How fintech platforms are making student loans accessible and affordable

How fintech platforms are making student loans accessible and affordable

Representative image. News 18 Hindi

More students in India dream of studying abroad because of the variety of courses offered and the wide exposure the programs allow. Contrary to traditional norms, higher education institutions are now more concerned with offering holistic education to students, including the use of new age technologies, experiential learning and industry integrated curriculum. However, many aspiring students’ growth is hindered due to lack of adequate funds. The rapid expansion of the Fintech sector has opened up alternatives and possibly better opportunities for students to make use of loans. Here are some of the ways Fintech platforms are making student loans easily accessible and affordable.

Estimate of creditworthiness

Traditional lending institutions and banks find it difficult to collect large amounts of data related to countless colleges and courses around the world, thus making it difficult for them to underwrite applications for student loans based on the student’s future earning potential. Fintech platforms have solved this problem.

These companies are forward-looking and use AI, data science and machine learning to draw actionable insights and devise effective strategies. Credit decisions can be made with more accuracy and precision. Empirical data and the meta-analysis of the potential of courses worldwide have led to more student-friendly loan products that do not require collateral or for parents to be co-borrowers. It will make student loans fair and accessible to all sections of society, especially to those who were overlooked by the previous systems.

Simple planning

Studying abroad requires a lot of planning on the part of the student. An integral determining factor is the availability of finance. To start the process, the applicant needs to know if they qualify for the loan and how much they are likely to receive. Students usually had to visit the bank several times to get this information.

Fintech platforms, through digitization and technology integration, have made this process much faster and easier. Their websites have a user-friendly interface and such estimates can be calculated with a simple mouse click. Automating processes means applicants receive regular reminders and virtual support as they complete their forms.

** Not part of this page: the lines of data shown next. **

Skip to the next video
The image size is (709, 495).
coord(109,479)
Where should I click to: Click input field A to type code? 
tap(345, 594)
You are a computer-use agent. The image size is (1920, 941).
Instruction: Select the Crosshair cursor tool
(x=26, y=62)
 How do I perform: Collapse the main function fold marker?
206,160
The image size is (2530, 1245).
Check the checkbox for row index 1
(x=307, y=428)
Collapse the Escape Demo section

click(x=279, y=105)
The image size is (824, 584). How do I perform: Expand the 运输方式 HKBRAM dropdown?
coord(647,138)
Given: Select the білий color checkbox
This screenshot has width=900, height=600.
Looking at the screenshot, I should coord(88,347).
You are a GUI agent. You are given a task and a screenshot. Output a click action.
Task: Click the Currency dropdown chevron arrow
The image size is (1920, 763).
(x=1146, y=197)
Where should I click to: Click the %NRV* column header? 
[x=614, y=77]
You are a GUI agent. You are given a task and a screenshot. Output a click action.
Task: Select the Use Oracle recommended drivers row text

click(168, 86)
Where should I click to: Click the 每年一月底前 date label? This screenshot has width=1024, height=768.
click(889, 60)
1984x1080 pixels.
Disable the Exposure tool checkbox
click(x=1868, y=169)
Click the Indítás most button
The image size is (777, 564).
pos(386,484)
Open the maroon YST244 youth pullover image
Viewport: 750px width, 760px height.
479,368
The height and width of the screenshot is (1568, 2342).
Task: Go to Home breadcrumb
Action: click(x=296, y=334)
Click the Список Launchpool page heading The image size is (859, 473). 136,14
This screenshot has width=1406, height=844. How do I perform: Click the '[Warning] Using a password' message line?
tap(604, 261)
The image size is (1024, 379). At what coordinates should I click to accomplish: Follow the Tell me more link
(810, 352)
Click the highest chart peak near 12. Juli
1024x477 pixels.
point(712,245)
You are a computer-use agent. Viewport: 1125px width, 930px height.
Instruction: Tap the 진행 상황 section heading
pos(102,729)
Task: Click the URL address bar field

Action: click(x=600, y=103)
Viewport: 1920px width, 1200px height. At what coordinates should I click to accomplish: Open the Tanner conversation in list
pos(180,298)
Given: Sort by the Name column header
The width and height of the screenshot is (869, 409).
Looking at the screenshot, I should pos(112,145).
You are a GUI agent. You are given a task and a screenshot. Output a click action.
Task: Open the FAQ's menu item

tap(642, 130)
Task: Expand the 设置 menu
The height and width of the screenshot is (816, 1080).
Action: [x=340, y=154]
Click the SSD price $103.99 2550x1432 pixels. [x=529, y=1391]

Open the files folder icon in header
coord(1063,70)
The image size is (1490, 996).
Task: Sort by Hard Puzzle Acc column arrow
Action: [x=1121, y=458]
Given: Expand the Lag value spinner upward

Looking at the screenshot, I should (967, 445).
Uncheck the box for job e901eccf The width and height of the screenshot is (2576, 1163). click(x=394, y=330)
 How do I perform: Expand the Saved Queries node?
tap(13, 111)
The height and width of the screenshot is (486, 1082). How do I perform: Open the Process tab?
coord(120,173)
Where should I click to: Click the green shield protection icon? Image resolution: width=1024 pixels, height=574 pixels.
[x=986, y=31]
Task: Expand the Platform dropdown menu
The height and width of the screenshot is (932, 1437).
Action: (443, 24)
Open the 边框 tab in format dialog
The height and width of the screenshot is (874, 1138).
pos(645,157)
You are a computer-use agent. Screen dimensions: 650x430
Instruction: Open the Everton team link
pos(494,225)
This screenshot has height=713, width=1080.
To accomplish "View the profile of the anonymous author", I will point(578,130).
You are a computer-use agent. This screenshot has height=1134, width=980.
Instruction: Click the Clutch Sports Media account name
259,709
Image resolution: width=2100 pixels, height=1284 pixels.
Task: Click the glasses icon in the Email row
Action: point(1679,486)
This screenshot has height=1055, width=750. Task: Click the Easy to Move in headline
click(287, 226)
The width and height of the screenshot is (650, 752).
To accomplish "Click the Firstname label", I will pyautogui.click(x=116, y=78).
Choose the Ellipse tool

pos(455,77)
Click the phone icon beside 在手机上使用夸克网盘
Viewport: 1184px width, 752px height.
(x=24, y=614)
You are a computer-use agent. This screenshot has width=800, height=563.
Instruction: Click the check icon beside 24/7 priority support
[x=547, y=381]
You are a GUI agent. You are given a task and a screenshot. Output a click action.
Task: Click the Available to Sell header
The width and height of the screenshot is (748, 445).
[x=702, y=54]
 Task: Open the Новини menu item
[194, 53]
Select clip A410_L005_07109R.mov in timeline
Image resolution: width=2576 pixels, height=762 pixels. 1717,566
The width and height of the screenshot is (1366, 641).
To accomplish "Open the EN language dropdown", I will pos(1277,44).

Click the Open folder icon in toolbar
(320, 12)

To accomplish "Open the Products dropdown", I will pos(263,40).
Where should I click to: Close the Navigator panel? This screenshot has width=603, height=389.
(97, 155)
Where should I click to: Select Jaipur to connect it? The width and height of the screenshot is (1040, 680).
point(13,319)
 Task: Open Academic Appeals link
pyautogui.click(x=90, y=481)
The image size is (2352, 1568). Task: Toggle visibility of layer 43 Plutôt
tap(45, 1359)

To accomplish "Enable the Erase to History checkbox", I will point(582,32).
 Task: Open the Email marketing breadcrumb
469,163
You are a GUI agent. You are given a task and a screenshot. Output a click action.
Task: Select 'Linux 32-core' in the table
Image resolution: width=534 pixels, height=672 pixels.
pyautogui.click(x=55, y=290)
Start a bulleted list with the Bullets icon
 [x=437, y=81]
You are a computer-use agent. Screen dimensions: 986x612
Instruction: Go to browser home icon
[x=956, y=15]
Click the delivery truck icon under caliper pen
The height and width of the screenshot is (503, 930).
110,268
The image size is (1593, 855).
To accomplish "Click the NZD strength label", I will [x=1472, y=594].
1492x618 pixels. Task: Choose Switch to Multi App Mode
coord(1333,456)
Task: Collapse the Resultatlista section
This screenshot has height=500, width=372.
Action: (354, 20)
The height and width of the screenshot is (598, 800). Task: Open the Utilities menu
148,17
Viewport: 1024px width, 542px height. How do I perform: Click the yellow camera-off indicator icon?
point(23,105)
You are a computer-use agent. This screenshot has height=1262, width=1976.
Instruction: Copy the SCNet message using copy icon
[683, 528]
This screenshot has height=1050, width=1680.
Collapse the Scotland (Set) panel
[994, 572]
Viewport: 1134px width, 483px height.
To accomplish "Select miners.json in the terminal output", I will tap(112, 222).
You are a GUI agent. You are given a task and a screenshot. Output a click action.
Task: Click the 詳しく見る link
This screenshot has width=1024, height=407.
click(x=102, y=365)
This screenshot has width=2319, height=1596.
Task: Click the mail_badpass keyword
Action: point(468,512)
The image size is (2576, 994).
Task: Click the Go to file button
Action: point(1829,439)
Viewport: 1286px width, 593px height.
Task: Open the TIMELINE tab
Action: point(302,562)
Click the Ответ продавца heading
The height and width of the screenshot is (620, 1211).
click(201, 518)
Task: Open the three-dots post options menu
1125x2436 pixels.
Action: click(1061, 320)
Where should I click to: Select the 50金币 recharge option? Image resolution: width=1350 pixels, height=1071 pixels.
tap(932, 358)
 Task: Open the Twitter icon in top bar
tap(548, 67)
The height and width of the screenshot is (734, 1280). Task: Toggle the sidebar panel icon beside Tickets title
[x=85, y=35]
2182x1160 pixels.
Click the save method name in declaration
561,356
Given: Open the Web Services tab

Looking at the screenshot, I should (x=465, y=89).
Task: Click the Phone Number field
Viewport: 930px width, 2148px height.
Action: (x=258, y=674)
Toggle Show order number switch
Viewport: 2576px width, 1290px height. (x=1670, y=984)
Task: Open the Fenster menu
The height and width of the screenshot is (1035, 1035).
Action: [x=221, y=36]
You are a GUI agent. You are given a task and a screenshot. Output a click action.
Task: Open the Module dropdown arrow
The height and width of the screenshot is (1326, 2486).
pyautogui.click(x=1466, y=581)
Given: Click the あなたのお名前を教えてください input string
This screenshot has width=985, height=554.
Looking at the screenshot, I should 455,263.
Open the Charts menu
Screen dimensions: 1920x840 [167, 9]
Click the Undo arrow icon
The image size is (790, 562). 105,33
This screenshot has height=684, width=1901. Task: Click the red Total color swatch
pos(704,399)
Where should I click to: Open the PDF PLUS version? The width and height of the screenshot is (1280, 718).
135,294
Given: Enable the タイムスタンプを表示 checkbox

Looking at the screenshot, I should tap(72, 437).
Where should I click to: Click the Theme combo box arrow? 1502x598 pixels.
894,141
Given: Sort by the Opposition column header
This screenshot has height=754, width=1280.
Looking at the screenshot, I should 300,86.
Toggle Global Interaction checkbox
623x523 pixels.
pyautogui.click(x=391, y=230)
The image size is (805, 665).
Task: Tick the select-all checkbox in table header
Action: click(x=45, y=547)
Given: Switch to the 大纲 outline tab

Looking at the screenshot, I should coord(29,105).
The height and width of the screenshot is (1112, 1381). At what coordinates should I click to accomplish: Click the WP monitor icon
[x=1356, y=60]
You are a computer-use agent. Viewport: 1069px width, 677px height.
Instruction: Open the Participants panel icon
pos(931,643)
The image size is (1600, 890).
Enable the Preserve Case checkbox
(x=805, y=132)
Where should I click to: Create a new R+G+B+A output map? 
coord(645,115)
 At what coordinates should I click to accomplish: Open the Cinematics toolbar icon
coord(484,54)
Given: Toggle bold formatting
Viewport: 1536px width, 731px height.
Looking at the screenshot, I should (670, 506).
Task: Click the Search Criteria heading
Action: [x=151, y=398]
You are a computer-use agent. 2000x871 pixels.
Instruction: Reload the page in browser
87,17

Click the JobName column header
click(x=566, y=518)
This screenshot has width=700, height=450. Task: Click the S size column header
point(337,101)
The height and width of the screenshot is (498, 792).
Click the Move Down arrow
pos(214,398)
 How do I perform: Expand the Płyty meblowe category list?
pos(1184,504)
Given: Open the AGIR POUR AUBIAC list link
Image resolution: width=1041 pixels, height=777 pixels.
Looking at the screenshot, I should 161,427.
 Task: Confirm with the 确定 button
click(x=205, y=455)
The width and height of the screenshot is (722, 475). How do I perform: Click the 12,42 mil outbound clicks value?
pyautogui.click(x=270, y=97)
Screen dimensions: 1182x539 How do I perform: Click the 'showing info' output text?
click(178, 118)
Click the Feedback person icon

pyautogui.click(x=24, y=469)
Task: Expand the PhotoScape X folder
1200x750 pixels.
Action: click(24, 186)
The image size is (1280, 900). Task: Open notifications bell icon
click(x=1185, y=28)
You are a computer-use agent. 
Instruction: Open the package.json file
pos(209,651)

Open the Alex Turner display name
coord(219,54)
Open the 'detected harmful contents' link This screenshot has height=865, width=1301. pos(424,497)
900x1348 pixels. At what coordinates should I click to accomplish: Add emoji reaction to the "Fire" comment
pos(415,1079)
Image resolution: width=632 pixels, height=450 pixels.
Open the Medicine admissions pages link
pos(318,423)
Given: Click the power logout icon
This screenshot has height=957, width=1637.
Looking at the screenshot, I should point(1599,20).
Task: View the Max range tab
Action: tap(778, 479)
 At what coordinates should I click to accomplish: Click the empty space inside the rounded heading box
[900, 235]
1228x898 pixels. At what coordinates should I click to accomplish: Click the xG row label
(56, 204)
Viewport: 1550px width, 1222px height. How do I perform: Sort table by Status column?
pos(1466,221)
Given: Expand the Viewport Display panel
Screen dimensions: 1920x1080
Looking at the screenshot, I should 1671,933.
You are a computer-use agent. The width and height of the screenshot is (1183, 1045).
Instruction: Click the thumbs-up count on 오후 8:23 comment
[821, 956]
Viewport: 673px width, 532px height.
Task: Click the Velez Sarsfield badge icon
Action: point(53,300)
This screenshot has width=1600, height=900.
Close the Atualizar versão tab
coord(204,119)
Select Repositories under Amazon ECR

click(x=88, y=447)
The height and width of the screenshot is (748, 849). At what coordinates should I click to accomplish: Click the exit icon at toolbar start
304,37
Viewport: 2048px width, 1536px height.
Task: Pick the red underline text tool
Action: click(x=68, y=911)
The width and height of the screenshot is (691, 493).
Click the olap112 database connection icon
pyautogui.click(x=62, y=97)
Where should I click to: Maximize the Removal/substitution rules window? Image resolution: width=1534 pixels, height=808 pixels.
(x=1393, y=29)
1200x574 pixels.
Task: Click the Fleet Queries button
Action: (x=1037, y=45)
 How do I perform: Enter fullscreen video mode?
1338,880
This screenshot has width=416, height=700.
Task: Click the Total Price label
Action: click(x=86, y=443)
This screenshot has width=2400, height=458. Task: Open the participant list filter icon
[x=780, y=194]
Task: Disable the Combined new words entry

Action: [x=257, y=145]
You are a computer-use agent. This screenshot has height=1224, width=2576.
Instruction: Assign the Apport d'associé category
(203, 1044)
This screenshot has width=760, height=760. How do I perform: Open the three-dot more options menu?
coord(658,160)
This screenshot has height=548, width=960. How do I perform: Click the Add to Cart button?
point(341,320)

Risk assessment and efficient underwriting

Fraud detection and risk management are integral parts of offering loans to students. Due to unreliable procedures involved in risk assessments, banks have refrained from offering loans to certain sections of the population. Fintech companies have revolutionized this segment.

Loan defaulters fall into three categories: those who want to pay but cannot do so because they did not get the expected job, those who are financially undisciplined, and those who have no intention of paying. The third cohort is small and requires legal intervention. Fintech companies, however, have proven incredibly useful for the first two categories.

Since the risk assessment is done before the loan is granted using the information obtained from account aggregators and intelligent analysis of academic records, the chances of default due to the scarce availability of funds are reduced. Moreover, flexible EMI options, EMI holidays and changes in EMI structure further help those who are unable to repay their loans.

The bottom line
Fintech companies have revamped the student loan industry. Through a tech-first approach and an insistence on innovation, they have made this field inclusive and accessible. Students no longer have to rely on their parents to help them secure loans. They can pursue their dream of higher education independently and with dignity.

The author is a founder and chief executive officer (CEO) of Kuhoo. The views are personal.